Once the studio was back on solid ground, Rasmussen contacted some of the world’s best designers and architects – people he’d been researching and reading about for years in Santa Barbara. He asked them if they might be interested in collaborating, and was pleasantly surprised by their enthusiastic reception.
Today, he’s working with Rémi Tessier to create bold new furniture, fittings and portholes on a number of superyachts, and has a business jet with designer Thierry Gauguin in the works. “Everything that’s in a jet can go in a yacht,” he says. “It’s just that this particular project is going to fly instead of float.” He’s also working with Vita Yachts and designer Borromeo & De Silva to manufacture a custom add-on bathing platform for its electric tender, the Vita X, which was unveiled at this year’s Salone del Mobile in Milan. “Alex is doing things that no one else is doing,” says Vita’s founder and chairman Stewart Wilkinson, “and we’re both trying to bring art, form and function together while respecting the environment around us.”

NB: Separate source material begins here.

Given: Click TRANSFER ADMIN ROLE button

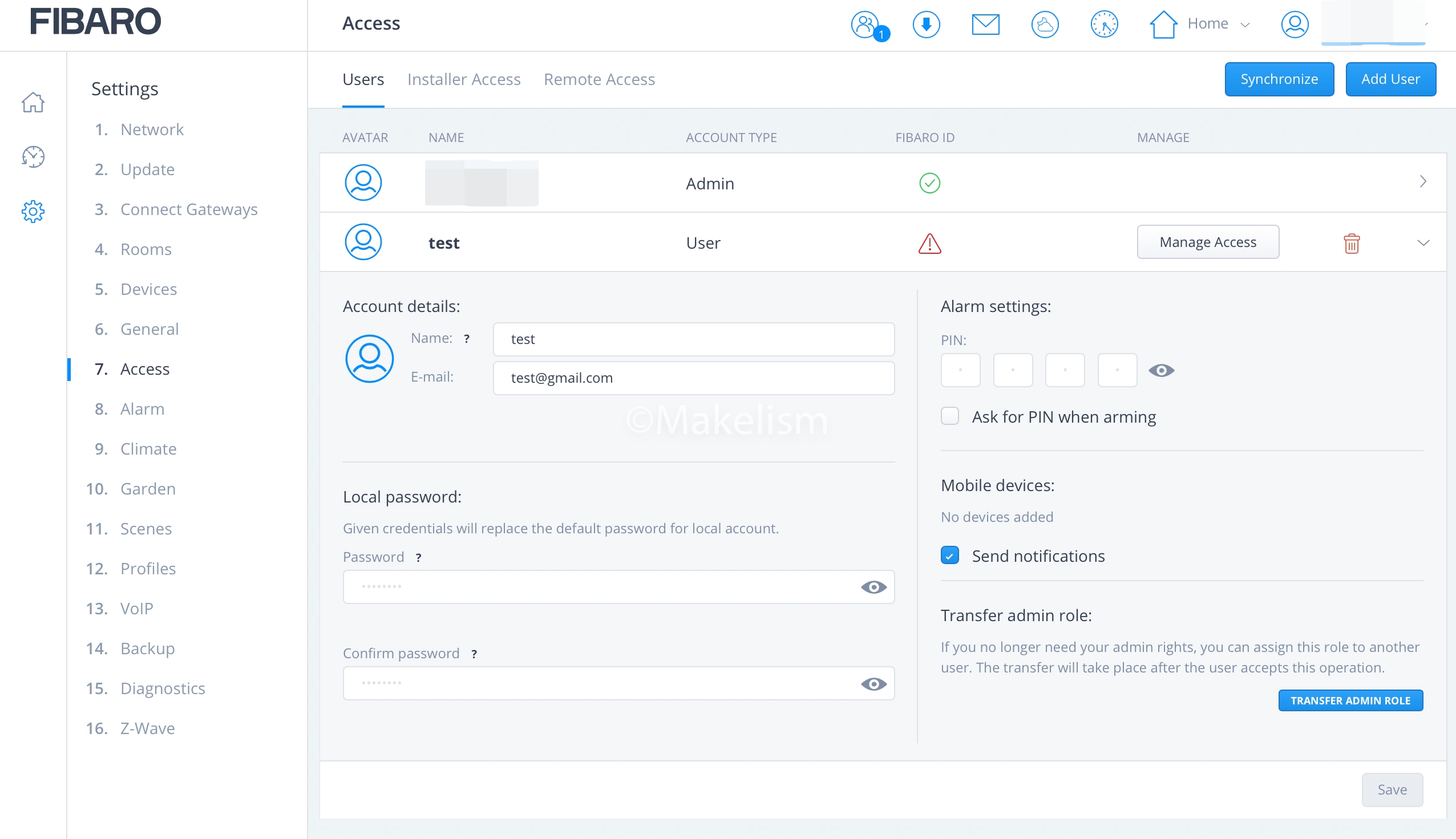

The platform will also be on show at the Monaco Yacht Show in September, along with a range of outdoor furniture for Sutherland that “will use yacht-related design language”. For Rasmussen, having spent three years visiting the event as an outsider, it will be thrilling to have some work of his own to present to the yachting community. “I have a lot of work to do,” he admits, “but it’ll be nice to be able to say ‘Go and look over there, go see that.’”
Meanwhile, his love affair with yachts is ever- increasing. “If you look at surfboards or boat hulls, they’re beautiful in the same way that a bird diving into the waves or a fish is. I think anything that moves through water has a mesmerising natural beauty,” he says. “Plus, I’m just in love with the ocean. Swim in a pool? Oh god, no. Why do that when we have waves?”